Schoesler is correct.

While Inslee does not have to legally reach out to Republicans, who are in the minority in the House and Senate, to establish the new restrictions, it might have helped garner public support for such things as banning indoor service in restaurants and bars for the next month.

“(Inslee) says he’s talked to legislators — he has not talked to our caucus,” Sen. Judy Warnick, R-Moses Lake, told the Columbia Basin Herald newspaper. “We could help him with ideas.
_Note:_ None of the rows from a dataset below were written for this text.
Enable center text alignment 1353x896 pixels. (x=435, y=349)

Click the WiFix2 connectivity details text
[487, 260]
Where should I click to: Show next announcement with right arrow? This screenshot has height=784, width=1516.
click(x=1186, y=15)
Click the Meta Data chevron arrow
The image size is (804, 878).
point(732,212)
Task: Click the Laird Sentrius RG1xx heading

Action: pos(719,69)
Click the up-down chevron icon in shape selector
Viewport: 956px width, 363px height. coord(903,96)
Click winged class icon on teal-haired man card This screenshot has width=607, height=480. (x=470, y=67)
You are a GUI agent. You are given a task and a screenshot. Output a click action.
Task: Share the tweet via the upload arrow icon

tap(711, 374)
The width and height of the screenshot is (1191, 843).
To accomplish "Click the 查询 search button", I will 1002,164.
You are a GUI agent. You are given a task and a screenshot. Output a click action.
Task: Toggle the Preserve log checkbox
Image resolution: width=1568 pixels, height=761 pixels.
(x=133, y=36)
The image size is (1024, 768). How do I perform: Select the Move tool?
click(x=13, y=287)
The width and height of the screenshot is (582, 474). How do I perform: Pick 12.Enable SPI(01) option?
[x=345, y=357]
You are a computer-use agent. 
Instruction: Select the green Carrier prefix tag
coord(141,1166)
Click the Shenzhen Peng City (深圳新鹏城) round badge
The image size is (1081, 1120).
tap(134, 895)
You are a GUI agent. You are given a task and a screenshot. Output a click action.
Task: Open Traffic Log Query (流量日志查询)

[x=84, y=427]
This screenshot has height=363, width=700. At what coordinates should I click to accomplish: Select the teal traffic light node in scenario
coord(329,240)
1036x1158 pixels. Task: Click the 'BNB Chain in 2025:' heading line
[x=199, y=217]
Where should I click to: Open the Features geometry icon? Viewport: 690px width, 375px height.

We could help him. But he’s not including us in any of this discussion.”

A spokesman for the Governor’s Office, Mike Faulk, told the Herald that Republicans have not had a seat at the table because of their lack of cooperation thus far.

We can’t dispute that perception. Discussions of any kind between Democrats and Republicans during this election year have been caustic.

Nevertheless, while reaching out to Republicans might have felt pointless (or worse, like banging his head on the Capitol’s marble walls), Inslee should have done so.

It’s past time to end this political divide over fighting against COVID-19.

This is not — and never should have been — a partisan issue. Washington and the nation are facing a public health crisis.

Democrats in Washington state hold all the power, but if they want all of Washington to pull together they would be wise to make a stronger effort to include Republicans in discussing solutions.